The clause on Governor’s consent to all subsequent transactions need to be revisited as it has become a cog in the wheel of progress in the process of transfer of interest in land in some states. Some states have turned it into a money making exercise by demanding a very high percentage of the value of the land as consent fees. It used to be 15% in Lagos State but has been reduced now to 3% which to me is still too high! Besides the monetary payment, the process of obtaining this “almighty” consent can be very tortuous and time consuming. The clause should be expunged or set a procedure which will be less cumbersome and expensive.

The aspect that deals with compensation for land whose certificate of occupancy (C of O) has been revoked is the most unfair and oppressive of the whole law; (Section 29-33). For example, it limits compensation to only improvements on the land and ground rent paid in the year of acquisition! This means that if you buy a piece of land in, say Lekki phase 1 today for hundred million Naira and while you are perfecting your title (going through the complex route of obtaining governors consent and building approval), the land is acquired for public purposes, you will be entitled to compensation for only the ground rent paid in the year of acquisition. You will not be compensated for the purchase price which you paid at all!

It goes further to say that if you are provided an alternative to your acquired property and the value of the alternative is higher than the value of your property, you shall be made to pay the difference. But if it is lower, you will not be entitled to the difference! The principle of compensation is to put you in the same position as you were before your property was acquired. Above cannot do that. There is therefore the need to revisit this section and make it more equitable and fair to all concerned as the Rotarians say!

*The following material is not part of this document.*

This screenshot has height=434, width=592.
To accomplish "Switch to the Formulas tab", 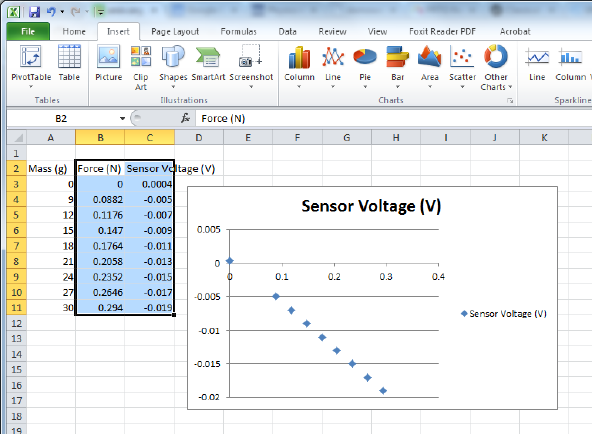I will pos(238,31).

In addition, with some states such as Lagos state, now using a Land Use Charge in place of Ground rent, does it then mean that such a person whose land has been acquired is not entitled to any compensation whatsoever, since ground rent no longer exists?!

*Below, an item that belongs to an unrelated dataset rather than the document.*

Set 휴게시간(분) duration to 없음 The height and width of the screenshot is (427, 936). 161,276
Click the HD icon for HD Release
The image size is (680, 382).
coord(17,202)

Some part of the Land Use Act, especially the area of compensation, is in conflict with the constitution. The 1979 constitution has provided that “no person’s property shall be acquired without adequate compensation”. Section 29 – 33 of the Land Use Act does not make provision for adequate provision, thereby creating a conflict. Since the Land Use Act has been made part of the same constitution, this conflict must be removed.

There has also been a little controversy over the real status of a C of O! Is it a title to land or a mere evidence of occupation of the land as the name suggests? Sometimes ago, a minister of the federal Capital Territory (FCT) woke up one day and cancelled or revoked all C of Os on all lands in the FCT because some were defective or obtained fraudulently! All allottees were then directed to recertify their documents and get another C of O. If the C of Os were title like the previous land certificate or deed of conveyance, it would not have been possible to cancel them by such a mere directive.

Since the promulgation of the decree, banks and other financial institutions have not been accepting bare land (no matter the size and value) as collateral for loans and advances, despite the high price paid to purchase same. This is as a result of the compensation clause which has nothing for the owner of bare land if C of O is revoked! These has been a source of serious problem for those who have land and will like to use it as collateral for loans either to develop the land or for other businesses. The value of the land can be greater than the value of the development on the land in most high end locations. It is therefore not right to ignore the value of the land and pay compensations only on the land. As private citizens, this is one more way that the Land Use Act is unfavourable towards the housing development in the country.

The Land Use Decree has been operated for 40 years and we have all seen the areas that need amendment in other to reduce the inconveniences and illegalities contained therein. The National Assembly must therefore take a serious look at the law and either set in motion the machinery to carry out a review or remove the law from the constitution to make it amenable to review as and when the need arises.